Of course, parliament could just pass a bill that takes control of the assets without compensation, but that Bolshevik approach wouldn’t encourage private investment in the UK, and would in any case violate a human right – the right not to have property arbitrarily confiscated by the state. Not even the great postwar Attlee administration did that when it took over our run-down utilities.

Cunliffe’s report therefore leaves the door wide open for nationalisation of the individual companies in the future, but in an orderly manner that doesn’t take money from, say, schools or the welfare budget. That seems eminently sensible and un-ideological. It’s a clever approach, but what I like best about Cunliffe’s work is that he is telling the nation the hard truth: that someone, somewhere, has to pay for water – and to address the consequences of huge underinvestment over decades in what is still basically a Victorian system.

Indeed, it is only fair to point out that one of the attractions for the Thatcher government of privatising water all those years ago was that it would avoid the need for the Treasury to pay for the wholesale rebuilding of the pipework and treatment plants, which was becoming both necessary and increasingly urgent. As with the soon-to-be-privatised railways, the magic of free-market forces would renew the industry, reduce costs and charges, and lead to a lovely sparkling Panglossian future pouring out of every tap and toilet cistern in our kingdom.

Now, four decades on, the investment is still needed, and if the private sector can’t do it in an acceptable fashion, then taxpayers and billpayers will have to. Someone will have to finance all the new reservoirs we haven’t built since 1992. Someone will have to find the money to stop the sewage dumps and plug the leaks. They’re the same people, of course, and there’s a political decision to be made about how the burden is distributed – through a progressive tax system or, more regressively, by hiking water bills.

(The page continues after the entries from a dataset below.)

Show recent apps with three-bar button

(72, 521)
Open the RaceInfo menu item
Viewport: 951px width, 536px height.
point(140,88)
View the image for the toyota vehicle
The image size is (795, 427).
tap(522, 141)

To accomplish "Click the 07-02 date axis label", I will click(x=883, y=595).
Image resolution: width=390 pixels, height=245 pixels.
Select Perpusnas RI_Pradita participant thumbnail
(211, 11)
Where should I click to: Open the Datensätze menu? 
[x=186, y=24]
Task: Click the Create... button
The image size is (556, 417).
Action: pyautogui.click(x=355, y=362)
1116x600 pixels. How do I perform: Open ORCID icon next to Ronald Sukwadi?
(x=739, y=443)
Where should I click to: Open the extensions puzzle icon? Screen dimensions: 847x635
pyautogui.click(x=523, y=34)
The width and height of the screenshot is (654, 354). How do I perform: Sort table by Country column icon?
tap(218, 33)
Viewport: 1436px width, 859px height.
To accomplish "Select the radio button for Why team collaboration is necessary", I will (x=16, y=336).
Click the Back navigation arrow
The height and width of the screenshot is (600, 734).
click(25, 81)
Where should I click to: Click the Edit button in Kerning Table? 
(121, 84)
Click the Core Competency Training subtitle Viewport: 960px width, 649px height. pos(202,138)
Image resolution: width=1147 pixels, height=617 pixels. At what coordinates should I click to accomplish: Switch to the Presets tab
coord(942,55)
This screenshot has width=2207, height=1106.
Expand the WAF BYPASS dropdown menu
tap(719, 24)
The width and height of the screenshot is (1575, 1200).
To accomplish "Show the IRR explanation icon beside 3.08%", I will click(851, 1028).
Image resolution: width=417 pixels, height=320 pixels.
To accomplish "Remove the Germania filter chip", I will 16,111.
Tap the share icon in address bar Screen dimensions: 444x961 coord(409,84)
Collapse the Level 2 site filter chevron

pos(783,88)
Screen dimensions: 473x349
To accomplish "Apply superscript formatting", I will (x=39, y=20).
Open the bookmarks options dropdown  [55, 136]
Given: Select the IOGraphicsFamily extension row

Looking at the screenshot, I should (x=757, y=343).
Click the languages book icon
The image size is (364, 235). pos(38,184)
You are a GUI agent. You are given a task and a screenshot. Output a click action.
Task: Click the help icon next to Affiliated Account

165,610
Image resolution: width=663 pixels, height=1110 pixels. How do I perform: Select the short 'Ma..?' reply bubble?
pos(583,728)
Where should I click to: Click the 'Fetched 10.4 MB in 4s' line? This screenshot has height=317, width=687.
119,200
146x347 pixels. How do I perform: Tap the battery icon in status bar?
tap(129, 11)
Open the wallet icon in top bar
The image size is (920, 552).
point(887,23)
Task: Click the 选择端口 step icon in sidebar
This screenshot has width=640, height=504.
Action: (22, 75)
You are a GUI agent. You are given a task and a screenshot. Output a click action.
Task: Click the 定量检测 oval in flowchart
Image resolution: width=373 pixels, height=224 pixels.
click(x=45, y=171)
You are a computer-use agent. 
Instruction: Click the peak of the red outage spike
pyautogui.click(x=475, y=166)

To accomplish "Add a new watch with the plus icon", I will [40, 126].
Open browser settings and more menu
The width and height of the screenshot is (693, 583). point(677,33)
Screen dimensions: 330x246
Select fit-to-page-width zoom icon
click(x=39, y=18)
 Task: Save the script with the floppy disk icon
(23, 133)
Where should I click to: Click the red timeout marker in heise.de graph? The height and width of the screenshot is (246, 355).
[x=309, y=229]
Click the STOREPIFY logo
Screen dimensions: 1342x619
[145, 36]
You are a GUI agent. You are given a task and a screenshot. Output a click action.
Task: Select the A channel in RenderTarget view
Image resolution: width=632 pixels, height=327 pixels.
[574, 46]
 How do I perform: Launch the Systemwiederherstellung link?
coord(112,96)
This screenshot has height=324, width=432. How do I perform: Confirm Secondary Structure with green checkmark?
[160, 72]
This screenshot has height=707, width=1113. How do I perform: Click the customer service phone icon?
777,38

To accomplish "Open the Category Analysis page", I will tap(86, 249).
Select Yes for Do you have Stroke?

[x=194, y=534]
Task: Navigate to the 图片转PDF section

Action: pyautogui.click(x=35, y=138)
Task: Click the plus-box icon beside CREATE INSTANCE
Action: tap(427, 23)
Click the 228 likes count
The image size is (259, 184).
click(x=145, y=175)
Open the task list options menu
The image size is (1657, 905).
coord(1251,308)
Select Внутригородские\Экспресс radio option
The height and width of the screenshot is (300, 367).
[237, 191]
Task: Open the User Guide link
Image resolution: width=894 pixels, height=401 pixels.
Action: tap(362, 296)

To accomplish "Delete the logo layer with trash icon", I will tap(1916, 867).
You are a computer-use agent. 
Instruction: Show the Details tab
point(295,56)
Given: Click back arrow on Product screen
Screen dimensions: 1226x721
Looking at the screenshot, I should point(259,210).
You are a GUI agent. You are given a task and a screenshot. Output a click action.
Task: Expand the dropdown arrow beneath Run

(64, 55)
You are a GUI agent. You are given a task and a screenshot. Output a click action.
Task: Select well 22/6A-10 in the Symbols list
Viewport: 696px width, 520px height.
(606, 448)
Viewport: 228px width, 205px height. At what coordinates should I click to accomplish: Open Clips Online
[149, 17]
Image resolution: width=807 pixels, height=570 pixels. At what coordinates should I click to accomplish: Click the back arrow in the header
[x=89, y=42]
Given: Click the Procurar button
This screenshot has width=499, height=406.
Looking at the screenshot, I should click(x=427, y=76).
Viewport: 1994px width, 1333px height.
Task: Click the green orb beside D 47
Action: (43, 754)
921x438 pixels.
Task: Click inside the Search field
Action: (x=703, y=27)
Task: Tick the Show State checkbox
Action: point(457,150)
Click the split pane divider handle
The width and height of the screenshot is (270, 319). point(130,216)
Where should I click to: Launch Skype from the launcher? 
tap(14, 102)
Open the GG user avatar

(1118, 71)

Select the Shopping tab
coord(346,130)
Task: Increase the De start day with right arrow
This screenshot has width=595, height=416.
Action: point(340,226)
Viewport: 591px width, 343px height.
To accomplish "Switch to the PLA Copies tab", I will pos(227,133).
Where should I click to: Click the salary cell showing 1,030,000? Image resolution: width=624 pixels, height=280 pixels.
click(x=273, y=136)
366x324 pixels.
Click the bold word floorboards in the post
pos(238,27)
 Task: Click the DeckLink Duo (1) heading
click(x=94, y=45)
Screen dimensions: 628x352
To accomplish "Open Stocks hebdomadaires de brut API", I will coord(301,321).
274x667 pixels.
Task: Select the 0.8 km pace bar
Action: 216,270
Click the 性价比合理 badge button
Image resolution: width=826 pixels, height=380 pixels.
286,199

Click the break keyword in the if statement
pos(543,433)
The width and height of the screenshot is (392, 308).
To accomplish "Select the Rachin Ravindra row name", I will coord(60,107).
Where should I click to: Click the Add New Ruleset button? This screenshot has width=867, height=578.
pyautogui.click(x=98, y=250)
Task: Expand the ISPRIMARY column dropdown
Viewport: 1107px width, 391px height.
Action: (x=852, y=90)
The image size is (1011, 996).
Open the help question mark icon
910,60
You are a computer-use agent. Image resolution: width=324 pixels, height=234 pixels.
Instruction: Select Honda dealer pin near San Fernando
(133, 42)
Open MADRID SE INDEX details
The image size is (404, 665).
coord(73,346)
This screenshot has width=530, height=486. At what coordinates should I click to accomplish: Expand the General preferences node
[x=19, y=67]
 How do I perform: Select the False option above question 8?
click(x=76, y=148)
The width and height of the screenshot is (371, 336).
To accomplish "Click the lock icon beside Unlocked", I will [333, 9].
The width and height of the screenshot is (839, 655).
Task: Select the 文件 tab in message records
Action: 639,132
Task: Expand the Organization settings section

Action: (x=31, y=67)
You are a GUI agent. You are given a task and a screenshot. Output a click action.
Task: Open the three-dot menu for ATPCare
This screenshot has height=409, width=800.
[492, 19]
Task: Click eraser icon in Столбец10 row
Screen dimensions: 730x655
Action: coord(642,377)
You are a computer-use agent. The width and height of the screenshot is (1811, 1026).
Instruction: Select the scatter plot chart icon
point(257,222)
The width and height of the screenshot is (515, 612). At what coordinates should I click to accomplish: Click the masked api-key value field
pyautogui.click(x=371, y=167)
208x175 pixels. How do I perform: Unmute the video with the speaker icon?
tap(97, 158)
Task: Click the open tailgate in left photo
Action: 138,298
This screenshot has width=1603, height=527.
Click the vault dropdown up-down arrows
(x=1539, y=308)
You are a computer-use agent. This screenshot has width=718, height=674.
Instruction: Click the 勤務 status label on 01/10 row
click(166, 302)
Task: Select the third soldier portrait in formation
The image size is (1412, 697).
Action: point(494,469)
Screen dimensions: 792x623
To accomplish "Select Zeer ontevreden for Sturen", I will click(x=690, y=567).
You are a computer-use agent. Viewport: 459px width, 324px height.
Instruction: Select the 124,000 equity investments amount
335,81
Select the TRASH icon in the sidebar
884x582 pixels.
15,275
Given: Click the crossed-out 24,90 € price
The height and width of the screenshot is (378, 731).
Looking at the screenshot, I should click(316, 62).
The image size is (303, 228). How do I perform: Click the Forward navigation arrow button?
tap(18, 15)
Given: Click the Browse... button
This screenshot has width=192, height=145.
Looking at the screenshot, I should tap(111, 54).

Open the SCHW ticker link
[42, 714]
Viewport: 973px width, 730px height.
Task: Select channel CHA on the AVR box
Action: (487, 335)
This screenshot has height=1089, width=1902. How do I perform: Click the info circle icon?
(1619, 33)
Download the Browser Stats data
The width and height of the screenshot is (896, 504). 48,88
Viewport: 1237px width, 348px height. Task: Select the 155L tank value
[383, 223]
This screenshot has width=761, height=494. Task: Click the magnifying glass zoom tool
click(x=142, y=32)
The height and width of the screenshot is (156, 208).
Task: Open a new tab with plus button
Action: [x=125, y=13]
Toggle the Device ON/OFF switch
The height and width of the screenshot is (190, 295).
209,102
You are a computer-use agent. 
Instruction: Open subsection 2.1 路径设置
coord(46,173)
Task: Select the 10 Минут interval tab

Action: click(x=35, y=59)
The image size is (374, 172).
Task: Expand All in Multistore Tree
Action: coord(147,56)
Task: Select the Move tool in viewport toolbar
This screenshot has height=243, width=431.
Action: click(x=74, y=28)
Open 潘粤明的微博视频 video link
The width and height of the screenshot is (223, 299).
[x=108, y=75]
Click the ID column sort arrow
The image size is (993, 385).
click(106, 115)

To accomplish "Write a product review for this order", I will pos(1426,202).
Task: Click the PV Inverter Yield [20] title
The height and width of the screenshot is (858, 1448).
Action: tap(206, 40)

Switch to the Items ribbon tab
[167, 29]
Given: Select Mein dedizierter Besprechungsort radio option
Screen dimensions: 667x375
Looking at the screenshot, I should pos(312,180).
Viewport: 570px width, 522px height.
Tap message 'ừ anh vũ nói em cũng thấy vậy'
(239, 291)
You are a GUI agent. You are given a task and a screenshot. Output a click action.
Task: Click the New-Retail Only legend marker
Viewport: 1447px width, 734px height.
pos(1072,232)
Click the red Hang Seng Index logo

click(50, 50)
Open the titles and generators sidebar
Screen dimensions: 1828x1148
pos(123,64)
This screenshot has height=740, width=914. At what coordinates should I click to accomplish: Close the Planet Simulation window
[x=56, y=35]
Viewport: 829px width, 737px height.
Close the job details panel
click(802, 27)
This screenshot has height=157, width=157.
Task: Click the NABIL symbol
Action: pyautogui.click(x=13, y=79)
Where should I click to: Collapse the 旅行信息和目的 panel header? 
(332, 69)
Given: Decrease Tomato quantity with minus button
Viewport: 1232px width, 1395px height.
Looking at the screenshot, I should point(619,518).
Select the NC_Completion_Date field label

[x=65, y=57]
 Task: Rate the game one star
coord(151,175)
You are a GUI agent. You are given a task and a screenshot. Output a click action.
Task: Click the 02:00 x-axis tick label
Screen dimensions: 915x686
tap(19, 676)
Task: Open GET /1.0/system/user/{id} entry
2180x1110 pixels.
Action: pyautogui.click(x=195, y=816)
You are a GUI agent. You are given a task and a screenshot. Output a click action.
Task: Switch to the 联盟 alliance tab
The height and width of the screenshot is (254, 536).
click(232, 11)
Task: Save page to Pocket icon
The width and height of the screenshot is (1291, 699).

It’s unavoidable, whoever owns the networks.

On that point, Cunliffe also makes the startling observation that only 12 per cent of households have smart meters, so it’s difficult to follow the usual rule that those who consume the most water should pay for it. He’s also right to suggest that the water companies should receive some payment from the housebuilders for connecting the planned 1.5 million new homes to the already overstressed water and sewage networks.

In the end, it may well be that the supply of such a basic public service as delivering clean running water and removing sewage is incompatible with market forces – especially when this is the only economic activity where a company is not allowed to withhold its product or service. By law, no water company can cut a household off – unlike the gas and electricity companies, or suppliers of anything else. Rightly so, I hasten to add. Nationalisation may well be inevitable, financially and politically.

A system in which, as with water and the railways, the state sets the standards and dictates what’s delivered, regulates the charges and monitors the pay of the directors in a monopoly framework, isn’t really free enterprise at all – and, as we’ve seen, works rather unsatisfactorily for all concerned.

Strengthening regulation – and, crucially, including financial viability, as we do with our banks – is vital, even if it pushes these companies closer to insolvency. Cunliffe, along with the government, understands that there’s more than one way to skin a water company, and it would be an even greater outrage if the water companies and their owners were to be rewarded for abject failure with a handsome payout from hard-pressed taxpayers.

With patience, it will resolve itself.